WORK INSTRUCTIONS. Using the records below, transcribe word for word the stretch from the line that contains "Instruction: Click the" through the line that contains "Click the 出生地", both end lines included, and nothing else.

[Stored data]
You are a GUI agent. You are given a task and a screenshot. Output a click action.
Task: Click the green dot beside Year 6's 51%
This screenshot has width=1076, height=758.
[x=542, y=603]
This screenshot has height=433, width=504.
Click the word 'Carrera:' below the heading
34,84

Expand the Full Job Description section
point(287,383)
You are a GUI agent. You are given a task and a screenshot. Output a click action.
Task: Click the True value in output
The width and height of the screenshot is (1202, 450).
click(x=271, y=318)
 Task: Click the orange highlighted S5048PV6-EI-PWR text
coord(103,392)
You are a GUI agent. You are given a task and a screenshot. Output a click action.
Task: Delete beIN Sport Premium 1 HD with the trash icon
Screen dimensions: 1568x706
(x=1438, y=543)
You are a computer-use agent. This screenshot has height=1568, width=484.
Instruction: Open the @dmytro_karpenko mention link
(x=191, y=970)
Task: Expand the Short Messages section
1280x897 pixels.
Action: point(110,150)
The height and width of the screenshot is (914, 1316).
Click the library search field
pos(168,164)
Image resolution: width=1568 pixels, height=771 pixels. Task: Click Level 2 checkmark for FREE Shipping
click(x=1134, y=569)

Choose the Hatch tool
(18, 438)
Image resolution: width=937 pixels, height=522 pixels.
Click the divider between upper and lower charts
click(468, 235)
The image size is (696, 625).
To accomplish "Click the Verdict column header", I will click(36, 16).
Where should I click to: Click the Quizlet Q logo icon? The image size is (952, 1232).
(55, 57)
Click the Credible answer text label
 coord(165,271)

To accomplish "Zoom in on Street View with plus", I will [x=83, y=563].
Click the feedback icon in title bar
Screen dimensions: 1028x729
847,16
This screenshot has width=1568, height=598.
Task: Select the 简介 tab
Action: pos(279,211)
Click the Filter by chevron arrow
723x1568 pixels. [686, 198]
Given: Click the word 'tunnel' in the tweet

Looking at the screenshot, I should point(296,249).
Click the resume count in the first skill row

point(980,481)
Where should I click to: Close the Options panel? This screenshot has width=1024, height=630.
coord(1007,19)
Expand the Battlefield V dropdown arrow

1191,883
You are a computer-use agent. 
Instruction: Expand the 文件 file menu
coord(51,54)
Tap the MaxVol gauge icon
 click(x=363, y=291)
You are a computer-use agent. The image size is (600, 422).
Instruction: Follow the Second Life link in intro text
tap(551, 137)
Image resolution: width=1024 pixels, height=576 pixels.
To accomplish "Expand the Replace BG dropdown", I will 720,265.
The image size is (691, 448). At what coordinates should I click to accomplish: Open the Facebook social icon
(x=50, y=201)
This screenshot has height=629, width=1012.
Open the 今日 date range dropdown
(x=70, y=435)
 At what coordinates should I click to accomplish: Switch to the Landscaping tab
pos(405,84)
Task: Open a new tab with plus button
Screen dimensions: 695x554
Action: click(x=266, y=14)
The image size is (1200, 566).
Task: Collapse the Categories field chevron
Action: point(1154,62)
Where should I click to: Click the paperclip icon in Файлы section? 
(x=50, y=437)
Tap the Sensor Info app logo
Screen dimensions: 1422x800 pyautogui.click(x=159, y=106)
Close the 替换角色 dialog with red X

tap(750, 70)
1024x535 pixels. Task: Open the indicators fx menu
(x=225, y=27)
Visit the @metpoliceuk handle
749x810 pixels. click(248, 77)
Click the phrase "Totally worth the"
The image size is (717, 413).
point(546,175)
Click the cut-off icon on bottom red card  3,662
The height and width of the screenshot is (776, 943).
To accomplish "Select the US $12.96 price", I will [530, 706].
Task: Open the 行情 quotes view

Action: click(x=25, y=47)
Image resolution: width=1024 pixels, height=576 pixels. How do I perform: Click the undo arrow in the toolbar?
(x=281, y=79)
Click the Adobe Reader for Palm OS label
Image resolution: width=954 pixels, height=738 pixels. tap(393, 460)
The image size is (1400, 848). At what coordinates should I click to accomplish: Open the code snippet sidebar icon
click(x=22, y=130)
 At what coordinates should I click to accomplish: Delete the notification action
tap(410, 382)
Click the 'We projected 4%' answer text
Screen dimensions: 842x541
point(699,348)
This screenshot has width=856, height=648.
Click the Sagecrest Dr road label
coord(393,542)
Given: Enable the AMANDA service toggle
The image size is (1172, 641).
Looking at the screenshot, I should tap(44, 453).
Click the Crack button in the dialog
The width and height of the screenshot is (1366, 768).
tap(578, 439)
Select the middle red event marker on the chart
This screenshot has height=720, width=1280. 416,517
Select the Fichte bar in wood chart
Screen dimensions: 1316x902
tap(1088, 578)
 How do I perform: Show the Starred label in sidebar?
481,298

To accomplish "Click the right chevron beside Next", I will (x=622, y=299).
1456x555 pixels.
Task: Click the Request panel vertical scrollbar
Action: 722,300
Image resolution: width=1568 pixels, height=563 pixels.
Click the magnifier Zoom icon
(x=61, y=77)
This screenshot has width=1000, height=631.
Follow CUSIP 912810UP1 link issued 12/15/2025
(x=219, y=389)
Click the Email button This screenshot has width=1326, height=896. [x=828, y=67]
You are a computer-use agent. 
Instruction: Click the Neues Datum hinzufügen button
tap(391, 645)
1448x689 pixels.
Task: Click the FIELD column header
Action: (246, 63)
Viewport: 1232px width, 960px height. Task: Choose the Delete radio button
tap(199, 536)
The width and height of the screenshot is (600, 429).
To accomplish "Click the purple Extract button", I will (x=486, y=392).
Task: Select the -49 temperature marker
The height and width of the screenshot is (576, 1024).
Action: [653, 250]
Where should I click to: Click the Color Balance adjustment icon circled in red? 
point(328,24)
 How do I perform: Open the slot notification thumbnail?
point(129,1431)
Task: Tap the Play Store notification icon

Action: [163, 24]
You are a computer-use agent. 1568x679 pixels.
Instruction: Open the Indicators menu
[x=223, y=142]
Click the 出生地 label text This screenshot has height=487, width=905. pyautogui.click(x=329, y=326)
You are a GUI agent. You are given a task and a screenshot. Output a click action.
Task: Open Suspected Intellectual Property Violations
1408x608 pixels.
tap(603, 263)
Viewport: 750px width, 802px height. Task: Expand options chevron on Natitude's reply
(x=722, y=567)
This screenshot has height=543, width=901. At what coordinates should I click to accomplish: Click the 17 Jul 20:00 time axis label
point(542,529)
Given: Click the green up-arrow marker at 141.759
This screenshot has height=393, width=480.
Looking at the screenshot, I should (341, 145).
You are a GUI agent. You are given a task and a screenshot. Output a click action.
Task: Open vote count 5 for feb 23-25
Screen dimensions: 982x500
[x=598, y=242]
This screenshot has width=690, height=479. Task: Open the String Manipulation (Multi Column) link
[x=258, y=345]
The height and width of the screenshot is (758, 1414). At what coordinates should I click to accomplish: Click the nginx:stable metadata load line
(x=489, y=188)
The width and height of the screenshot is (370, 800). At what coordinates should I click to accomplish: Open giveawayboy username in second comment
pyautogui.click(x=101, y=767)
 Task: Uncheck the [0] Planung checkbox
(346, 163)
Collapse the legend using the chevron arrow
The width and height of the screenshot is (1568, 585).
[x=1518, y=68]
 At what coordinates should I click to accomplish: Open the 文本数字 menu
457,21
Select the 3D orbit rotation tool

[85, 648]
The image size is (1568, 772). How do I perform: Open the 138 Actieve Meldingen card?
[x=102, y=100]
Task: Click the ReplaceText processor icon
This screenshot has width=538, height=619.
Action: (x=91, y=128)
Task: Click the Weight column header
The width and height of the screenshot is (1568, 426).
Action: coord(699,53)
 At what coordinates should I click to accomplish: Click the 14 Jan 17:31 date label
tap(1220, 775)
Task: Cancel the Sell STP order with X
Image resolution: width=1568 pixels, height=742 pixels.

RESULT OF THE TASK.
Instruction: Click the Neues Datum hinzufügen button
tap(391, 645)
1448x689 pixels.
Task: Click the FIELD column header
Action: (246, 63)
Viewport: 1232px width, 960px height. Task: Choose the Delete radio button
tap(199, 536)
The width and height of the screenshot is (600, 429).
To accomplish "Click the purple Extract button", I will (x=486, y=392).
Task: Select the -49 temperature marker
The height and width of the screenshot is (576, 1024).
Action: [653, 250]
Where should I click to: Click the Color Balance adjustment icon circled in red? 
point(328,24)
 How do I perform: Open the slot notification thumbnail?
point(129,1431)
Task: Tap the Play Store notification icon

Action: [163, 24]
You are a computer-use agent. 1568x679 pixels.
Instruction: Open the Indicators menu
[x=223, y=142]
Click the 出生地 label text This screenshot has height=487, width=905. pyautogui.click(x=329, y=326)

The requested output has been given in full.